"Singletons" package on SM
ducasse
ducasse at iam.unibe.ch
Thu Dec 4 08:17:33 UTC 2003
On Jeudi, déc 4, 2003, at 01:42 Europe/Zurich, Avi Bryant wrote:
> I've just placed a 15 minute hack on SM that might be useful to some
> people. It allows for instance-specific behavior, or what's nicely
> termed "singleton methods" in Ruby. I'm interested in comments. From
> the SM description:
>
> --
>
> This package adds the #becomeSingleton method to Object, which will
> transform the receiver into an instance of a new, anonymous subclass
> of its original class.
why subclass of the original class. because now if you do
inst class superclass you will get your normal class. This is quite
strange.
You should have a look at my comparison
http://www.iam.unibe.ch/~scg/Archive/Papers/Duca99aMsgPassingControl.pdf
If I remember well in VW I did something similar, but
I created a new behavior copied the format of the class to this
behavior, then compile class to be superclass
and superclass to be class superclass.
Anyway have a look this was fun.
What I would say is that these kinds of hack are fun but after to make
them working in an integrated way
you have much more problems.
> This lets you add or redefine methods on an object-by-object basis.
>
> This is intended to be used primarily for delegation - replacing a
> method with a block or a message send to another object. The methods
> #to:run:, #to:send:to:, and #delegate:to: are provided for this
> purpose. The following three calls are all equivalent:
>
> x delegate: #foo: to: someOtherObject.
> x to: #foo: send: #foo: to: someOtherObject.
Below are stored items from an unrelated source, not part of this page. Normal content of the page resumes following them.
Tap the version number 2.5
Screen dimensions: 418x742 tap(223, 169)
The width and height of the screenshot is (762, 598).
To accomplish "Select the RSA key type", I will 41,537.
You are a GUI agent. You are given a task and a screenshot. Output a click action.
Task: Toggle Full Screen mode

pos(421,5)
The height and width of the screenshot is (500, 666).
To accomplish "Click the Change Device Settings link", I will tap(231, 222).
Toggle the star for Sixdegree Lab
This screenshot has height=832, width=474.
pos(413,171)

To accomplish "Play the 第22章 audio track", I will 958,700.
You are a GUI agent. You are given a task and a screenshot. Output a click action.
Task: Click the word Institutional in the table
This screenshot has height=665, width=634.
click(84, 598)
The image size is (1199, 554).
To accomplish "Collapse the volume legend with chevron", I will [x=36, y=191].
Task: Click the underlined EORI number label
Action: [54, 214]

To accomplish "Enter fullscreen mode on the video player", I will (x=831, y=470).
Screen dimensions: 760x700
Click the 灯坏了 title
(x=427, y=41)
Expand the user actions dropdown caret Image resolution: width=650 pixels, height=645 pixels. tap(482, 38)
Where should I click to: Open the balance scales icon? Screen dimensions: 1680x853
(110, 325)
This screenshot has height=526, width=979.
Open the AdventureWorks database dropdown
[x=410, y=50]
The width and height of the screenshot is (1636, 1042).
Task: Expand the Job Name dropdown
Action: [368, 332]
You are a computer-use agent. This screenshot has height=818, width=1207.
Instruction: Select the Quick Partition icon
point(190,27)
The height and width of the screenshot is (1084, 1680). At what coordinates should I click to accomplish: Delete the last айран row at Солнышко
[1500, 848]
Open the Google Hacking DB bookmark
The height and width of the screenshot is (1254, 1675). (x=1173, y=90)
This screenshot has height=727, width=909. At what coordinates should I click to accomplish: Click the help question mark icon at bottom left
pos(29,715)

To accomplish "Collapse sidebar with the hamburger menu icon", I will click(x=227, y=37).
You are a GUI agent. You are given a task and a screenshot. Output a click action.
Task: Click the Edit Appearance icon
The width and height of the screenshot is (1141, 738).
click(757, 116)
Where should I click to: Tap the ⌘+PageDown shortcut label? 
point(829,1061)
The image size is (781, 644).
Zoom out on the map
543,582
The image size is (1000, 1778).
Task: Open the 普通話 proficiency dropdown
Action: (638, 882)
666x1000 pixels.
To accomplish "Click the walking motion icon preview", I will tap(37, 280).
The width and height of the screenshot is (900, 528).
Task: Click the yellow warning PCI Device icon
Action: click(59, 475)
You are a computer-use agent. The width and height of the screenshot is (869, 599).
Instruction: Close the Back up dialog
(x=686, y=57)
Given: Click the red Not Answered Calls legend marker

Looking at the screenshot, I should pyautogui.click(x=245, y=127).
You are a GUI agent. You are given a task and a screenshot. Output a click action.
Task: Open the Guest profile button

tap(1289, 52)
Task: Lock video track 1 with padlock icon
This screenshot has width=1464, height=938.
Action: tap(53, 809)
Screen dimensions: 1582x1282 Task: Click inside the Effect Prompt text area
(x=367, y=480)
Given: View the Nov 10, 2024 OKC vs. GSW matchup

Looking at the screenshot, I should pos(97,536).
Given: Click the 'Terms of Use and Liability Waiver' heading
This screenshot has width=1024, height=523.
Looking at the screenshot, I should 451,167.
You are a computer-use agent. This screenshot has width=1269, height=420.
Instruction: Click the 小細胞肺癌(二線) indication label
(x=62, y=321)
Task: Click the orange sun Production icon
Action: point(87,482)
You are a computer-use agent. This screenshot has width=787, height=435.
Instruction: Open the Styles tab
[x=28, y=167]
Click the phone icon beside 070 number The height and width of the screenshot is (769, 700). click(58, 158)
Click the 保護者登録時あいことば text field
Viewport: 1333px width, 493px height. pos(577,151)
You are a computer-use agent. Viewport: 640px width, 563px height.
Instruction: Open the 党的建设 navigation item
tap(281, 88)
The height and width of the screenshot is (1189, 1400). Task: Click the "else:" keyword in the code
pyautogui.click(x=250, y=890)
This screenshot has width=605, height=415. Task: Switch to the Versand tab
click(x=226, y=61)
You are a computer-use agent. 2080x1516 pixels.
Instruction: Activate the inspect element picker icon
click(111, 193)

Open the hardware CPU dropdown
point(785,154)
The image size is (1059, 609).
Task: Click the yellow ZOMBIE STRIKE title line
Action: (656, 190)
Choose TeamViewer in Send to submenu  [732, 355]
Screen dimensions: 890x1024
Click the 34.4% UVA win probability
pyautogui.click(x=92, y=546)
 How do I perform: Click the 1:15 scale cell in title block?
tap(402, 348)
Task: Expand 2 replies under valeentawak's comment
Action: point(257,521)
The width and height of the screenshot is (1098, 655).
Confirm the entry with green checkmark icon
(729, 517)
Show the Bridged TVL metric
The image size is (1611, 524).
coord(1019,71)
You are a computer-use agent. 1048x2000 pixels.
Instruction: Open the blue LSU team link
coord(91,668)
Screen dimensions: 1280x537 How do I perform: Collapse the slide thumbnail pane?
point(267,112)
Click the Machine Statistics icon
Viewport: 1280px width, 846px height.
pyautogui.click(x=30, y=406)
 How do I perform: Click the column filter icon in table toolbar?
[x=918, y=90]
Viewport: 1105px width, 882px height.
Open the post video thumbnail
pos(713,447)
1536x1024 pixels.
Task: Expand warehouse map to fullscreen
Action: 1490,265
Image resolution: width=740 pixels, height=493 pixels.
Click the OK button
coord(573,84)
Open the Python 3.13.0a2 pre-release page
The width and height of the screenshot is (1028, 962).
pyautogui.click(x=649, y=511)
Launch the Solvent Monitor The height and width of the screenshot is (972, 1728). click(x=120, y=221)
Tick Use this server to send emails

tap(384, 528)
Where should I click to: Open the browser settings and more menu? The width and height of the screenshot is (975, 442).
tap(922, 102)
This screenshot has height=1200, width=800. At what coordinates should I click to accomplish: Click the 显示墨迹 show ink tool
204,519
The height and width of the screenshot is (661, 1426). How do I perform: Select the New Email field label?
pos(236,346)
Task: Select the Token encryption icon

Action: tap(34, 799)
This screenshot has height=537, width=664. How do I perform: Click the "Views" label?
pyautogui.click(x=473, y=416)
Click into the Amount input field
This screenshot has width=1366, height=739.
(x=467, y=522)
> x to: #foo: run: [:arg | someOtherObject foo: arg].
>
> In all three cases, sending #foo: to x will end up forwarding the
> message to someOtherObject.
>
> My expectation is that this might be useful as a replacement for
> specifying pluggable behavior with block inst vars or target/selector
> pairs, particularly for UI classes.
Why is it really a problem?
> Rather than explicitly putting in hooks for pluggablity, a well
> factored object can be customized from the outside without its
> knowledge, by overriding existing methods - particularly those that
> are #subclassResponsibility - but without going to the trouble of
> adding a named subclass for each use.